The technical challenge is considerable. Implanting thousands of electrodes in cortical tissue without causing lasting damage requires precision at the cellular level. ReVision says its ultra-flexible micro-electrode arrays are each as thin as a single cell, and that a patented insertion technique minimises scar tissue formation. The company claims the device meets the FDA’s ten-year minimum lifetime standard under continuous stimulation.
What Comes Next
The Breakthrough Device Designation does not mean the Occular system is approved for sale. It means ReVision now has access to the FDA’s Total Product Life-Cycle Advisory Program, which provides early feedback on clinical protocols and regulatory strategy. The practical effect is a shorter, more predictable path to market.

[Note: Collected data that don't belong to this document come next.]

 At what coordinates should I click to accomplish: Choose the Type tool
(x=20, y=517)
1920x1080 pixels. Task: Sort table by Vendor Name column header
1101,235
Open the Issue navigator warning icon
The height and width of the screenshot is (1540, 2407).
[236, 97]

ReVision plans a short-term trial during scheduled brain surgery in October 2026, followed by early-stage human clinical trials in blind volunteers beginning in summer 2027, pending regulatory clearance.
The Competitive Landscape
The designation arrives at a moment of accelerating activity in visual BCIs. Science Corp raised $230 million in its Series C earlier this month for its Prima retinal implant. Neuralink has its Blindsight trial underway. Second Sight’s Argus II, once the only FDA-approved visual prosthesis, was discontinued in 2020 after the company ran out of money, leaving over 350 implanted patients without support. ReVision occupies a different niche from all three, betting that cortical stimulation can reach patients whom retinal approaches cannot serve.
For the broader BCI industry, the FDA’s willingness to grant breakthrough status to a cortical visual implant signals continued regulatory openness to devices that interface directly with brain tissue for sensory restoration. That openness matters as much as the technology itself.